Daily-driving an Aston Martin V8 Vantage

MotorBiscuit actually has on-staff first-hand experience with daily-driving an Aston Martin V8 Vantage. One of our writers, Gabrielle DeSantis, owns one.

2007 Aston Martin V8 Vantage alt side
2007 Aston Martin V8 Vantage alt side | Gabrielle DeSantis

As a true sports car, she reports it does lose something compared to a 911. It’s more of a grand tourer in that regard. But in terms of refinement and livability, she is very impressed. “The suspension and handling,” she said, are “so ungodly smooth that it distorts your perception of how fast you are going.” 120 mph feels like 60 mph. And while the seats don’t quite hug you like a pair of Recaros, they’re like leather lounge chairs in their level of comfort.

Several other automotive journalists have owned or still own Aston Martin V8 Vantages. British journalist Alex Goy, for example, needed a more practical car to complement his Morgan 3-Wheeler. So, as he described to The Smoking Tire’s Matt Farah (video below: spicy language warning), he traded in his Lotus Elise for a V8 Vantage.

Doug Demuro once owned a V8 Vantage, too. And he did genuinely drive his on a daily basis. He reports that, compared to his Ferrari 360, the Aston Martin had a noticeably bigger trunk and less of a propensity to bottom out on rough roads.

Demuro even took his Aston Martin V8 Vantage on an extended cross-continental road trip of the US. And across 6,522 miles, the only issue he ran into was a cracked windshield.

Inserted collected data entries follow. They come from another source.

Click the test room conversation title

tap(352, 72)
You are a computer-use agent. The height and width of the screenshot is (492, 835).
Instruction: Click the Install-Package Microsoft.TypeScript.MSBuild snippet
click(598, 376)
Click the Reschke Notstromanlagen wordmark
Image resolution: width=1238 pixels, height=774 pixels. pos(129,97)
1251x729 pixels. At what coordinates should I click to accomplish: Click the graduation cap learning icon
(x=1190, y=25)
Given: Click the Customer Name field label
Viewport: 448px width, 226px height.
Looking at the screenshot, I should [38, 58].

Goy’s Vantage has been similarly trouble-free. He drove it 10,000 miles in one year and has never had a fault. DeSantis, too, hasn’t had any electrical or mechanical faults.

That’s not to say the Aston Martin V8 Vantage is perfect. However, in terms of deal-breaking problems, it’s actually fairly robust.

Issues and running costs

Very early models, What Car reports, were recalled due to engine-starting issues. Supercar Pro also reports that some early cars let water into their rear lighting clusters. Also, as with many semi-automatic supercars, the paddle-shifted Vantages can be jerky in traffic. However, the solution is to get a manual one—or get a manual conversion.

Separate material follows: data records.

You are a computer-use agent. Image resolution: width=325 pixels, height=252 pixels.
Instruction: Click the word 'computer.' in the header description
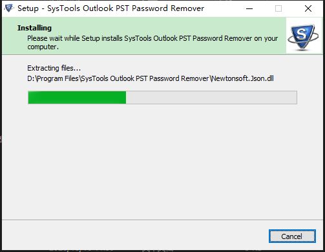tap(43, 47)
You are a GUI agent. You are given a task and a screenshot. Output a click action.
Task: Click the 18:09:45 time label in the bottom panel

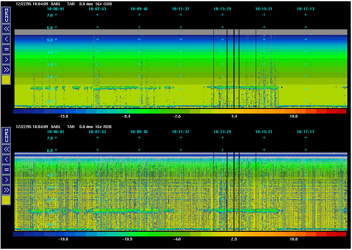click(139, 132)
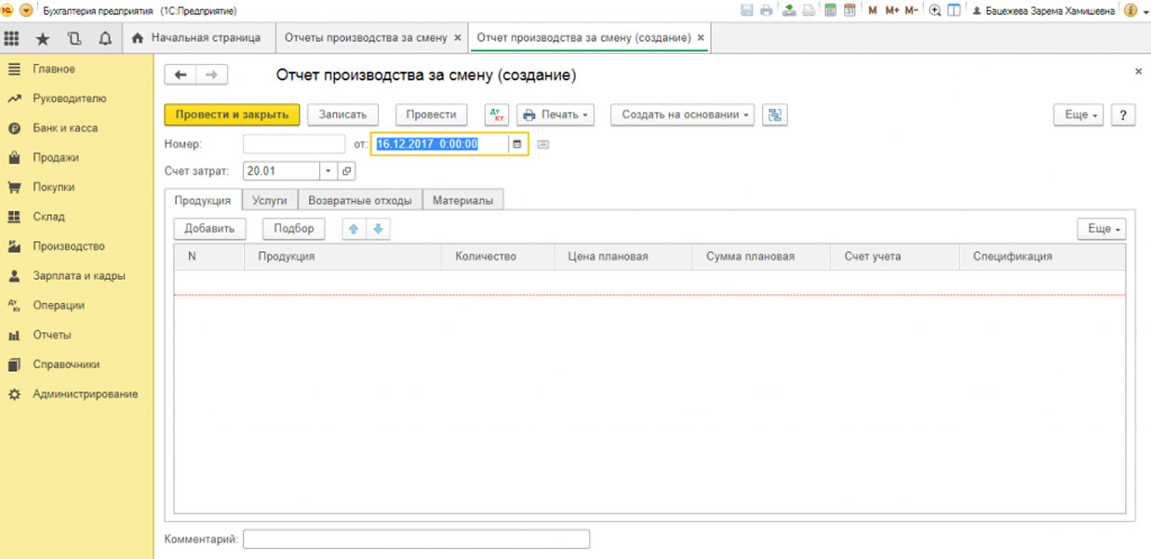Expand the Счет затрат dropdown arrow
1151x559 pixels.
pos(328,171)
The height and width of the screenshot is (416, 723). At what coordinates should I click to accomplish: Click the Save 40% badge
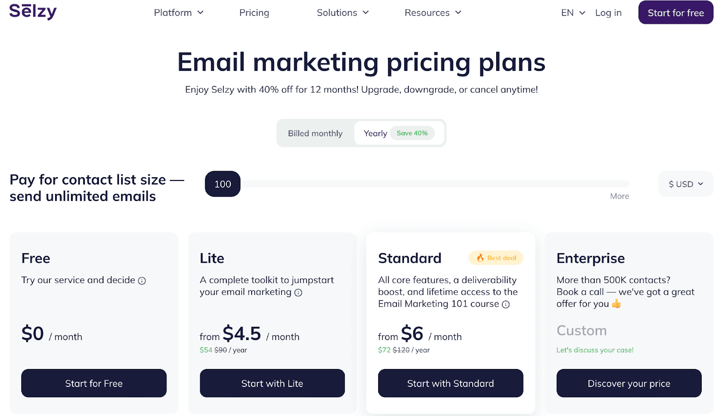412,133
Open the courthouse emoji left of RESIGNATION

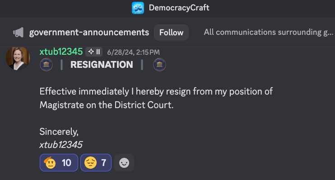(47, 65)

A bigger issue is maintenance costs. That’s DeSantis’ biggest problem with her V8 Vantage. Changing the clutch, for instance, requires dropping the transmission, and is a roughly $3000 job. And Demuro had to replace his Vantage’s thermostat, door strut assembly, and fix its engine timing. If he hadn’t had an extended warranty, that would’ve cost about $5,600.

However, Demuro pointed out that his V8 Vantage had been sitting idle for several months before he bought it. Even a Countach can be reliable if driven regularly, Jalopnik reports. In addition, apart from the clutch—which is a fairly-infrequent maintenance item—Demuro’s biggest expenditure was a $1,445 brake pad service. But he only paid that much because the warranty required him to go to an Aston Martin dealer.

DeSantis tells me it’s possible to do oil changes and similar maintenance items on your own. Apart from the clutch, 6 Speed Online reports it’s not unusual to see annual maintenance costs below $2000. Which, according to, is actually lower than many other luxury brands.

Plus, as Exotic Car Hacks explains, Aston Martin created the V8 Vantage when it was owned by Ford. As a result, it actually shares some components with other Ford and Volvo products of the time. In fact, in an interview with TST, noted mechanic, crew chief, and writer Bozi Taterevic (spicy language warning—video below), notes that the Aston Martin Vanquish’s $2700 fuel pump is exactly the same as a $190 Ford Super-Duty fuel pump.


Originally, an Aston Martin V8 Vantage would set you back at least $120,000. Now, though, you can have one for significantly less.

Bring a Trailer reports V8 Vantages regularly sell for $30,000-$50,000. As of this writing, there’s a 2006 manual example listed at $15,500. And though the later, more-powerful 2007-2012 models are recommended, they don’t command a premium.

A genuinely usable British supercar for the price of a new BMW 3-Series? Sign me up.